Each entry below must appear in the output exactly as written.

BEGIN DATA SHOWN

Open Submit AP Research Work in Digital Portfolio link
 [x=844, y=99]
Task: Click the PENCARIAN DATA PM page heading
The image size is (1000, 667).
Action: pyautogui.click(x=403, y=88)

END DATA SHOWN

# [REPLY]
Open Submit AP Research Work in Digital Portfolio link
 [x=844, y=99]
Task: Click the PENCARIAN DATA PM page heading
The image size is (1000, 667).
Action: pyautogui.click(x=403, y=88)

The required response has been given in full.